• [Document extract]
Book Reviews: Literary Stew

The Messy Joys of Being Human
Despite the title, this is a self-help tome.
Even though my first thought as I plunged into this was “I’ve heard all of this before,” I couldn’t help noticing that it was transmitted differently.
I think the most admirable quality this author possesses is the ability to be optimistic despite everything that’s happened and continues to happen around us. On the other hand it’s got a light style that makes me wonder how much I’ll remember when I’m done.
I love that she’s a fellow grok. . . person. Someday we may share water.
Years ago this would have been called new age; now it just feels normal.

The Sign of the Serpent
This volume, second in the series, revolves around Marisol and her search for the killer of her father, as well as going after Mannix and Indra for killing the council or something.
For the most part it feels a lot like the first, which is mostly a good thing, but in the end I didn’t like this one as much. The ending was the problem, as while I enjoy puzzles, it’s only those I have a chance to solve, and I wasn’t given the opportunity here. There were simply too many switches: Is the bad guy good instead? Is the bad girl just a pawn? Mood whiplash.
As always I like Marisol, but she wasn’t nearly as smart in this one; clever, but being dumb at important times to service the plot. Annoyed by the cliffhanger ending.

Romancing the Rogue
The owner of a castle dies, having forgotten he’d taken charge of an orphan years ago. The new heir gives her a month to find a husband and move out. Her old crush shows up, but she wants nothing to do with him, whereas he realizes his mistake and wants her now.
This is an earlier book than most I’ve read by this author. It’s not as fabulous, but you can see the underpinnings of the technique and humor she would develop in her later series. Definitely worth the read.

Life, Death, and Cellos
Bad seafood leads to a corpulent conductor—I love alliteration—suffering a heart attack in the musical saddle. Then the orchestra’s problems really start. There’s a Strad involved. The new conductor is having an affair with more than one cellist.
There’s a lot of musical explanations, intended to teach us non-musicians, but even this is too technical, so it came across as boring. Listed as a mystery, but it really isn’t. Told in a tongue-in-cheek style that tries to be like Hitchhiker’s Guide to the Galaxy, but despite some humor it’s nowhere near that level.
My fave characters are Erin and the cop who gets obsessed by the Strad. We’ll probably be seeing more of him in the sequels, which are sure to come.

Big Nate: Payback Time!
Collection #3000 or so of the long-running comic strip, featuring an almost-loveable grade school loser and his silly shenanigans.
As a former soccer goalie, I was a little insulted by the first plotline, but I’ll let it pass for now.
He wins more often than he has before, but Nate wouldn’t be Nate if he didn’t fall on his face all the time. But I like that he’s always optimistic, no matter how misplaced.
I’m so glad my father doesn’t watch YouTube. . .
Nate’s talking about how cool it would be to be a profiler while I’m watching Criminal Minds.
There isn’t much left to say. If you liked it before, you’ll like it now. If you’ve never seen it, it’s worth a try. Think of it as a slightly edgier Peanuts.

Book Learnin’
I’d read one of these comic collections, and gave it my highest rating, so of course I took a chance on this one.
The first section is on art, very little of it memorable. The best joke was on hat fashion.
“Giraffe pimp” snuck up on me.
A whale singing about big butts is just wrong.
Don’t tell anybody I laughed at the car/plane joke.

• [Available records]
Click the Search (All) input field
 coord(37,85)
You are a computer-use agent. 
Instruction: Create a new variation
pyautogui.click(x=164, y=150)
---
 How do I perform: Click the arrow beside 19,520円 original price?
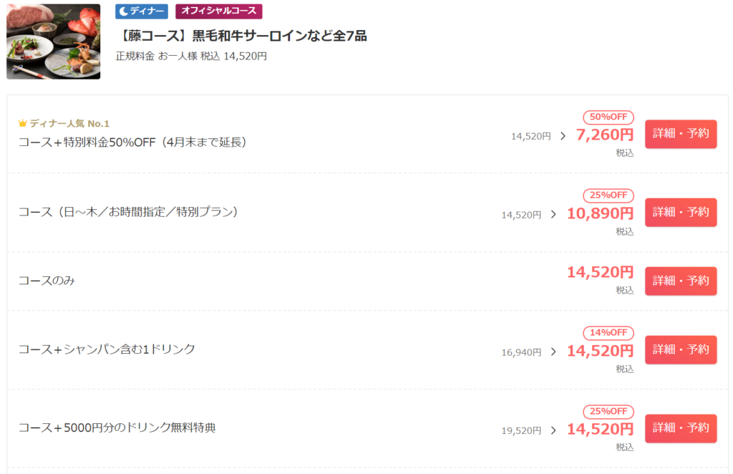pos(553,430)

• [Set task 1]
From the listing, output as a JSON list of strings the lines running from the line with "You are a computer-use agent." to the line with "pyautogui.click(x=164, y=150)", one string per line and leaving out any blank lines.
• [Set task 2]
Write what comes next in the book reviews, picking up after their final line.

• [Result 1]
[
  "You are a computer-use agent. ",
  "Instruction: Create a new variation",
  "pyautogui.click(x=164, y=150)"
]

• [Result 2]
Do make copies of the certificate at the end.
Unfortunately this volume wasn’t anywhere near as good as the first. Even on its own it didn’t bring that many chuckles.

Lucy: Speak Out!
Is there really anything left to be said? They’re Peanuts comic strips. After doing collections loosely based on topics like dancing, these feature a certain character, though in this case Lucy is not in every plotline.
Funniest: Santa Claus and his rain gear.
I will never forgive for “barking up the wrong tree.” “Flaw in the ointment” wasn’t any better.
Never knew Marcie had a crush on Chuck.
Find out what happens when Lucy DOESN’T pull the football away. . .
At the end there’s a section on the author’s support of women’s sports.

Unicorn Bowling: Phoebe and Her Unicorn Series Book 9
Another collection of my favorite comic strip.
Phoebe nails it when she says Dad is waxing nostalgic again. He does tend to do that a lot.
Oh lord, I’d forgotten how silly Marigold looks in a bowling shirt. Makes me miss the legwarmers. . . but not the bikini.
The best plot this time around is Phoebe joining Marigold at Unicorn Camp, which turns out to not be that different from human camp, especially with Sue showing up.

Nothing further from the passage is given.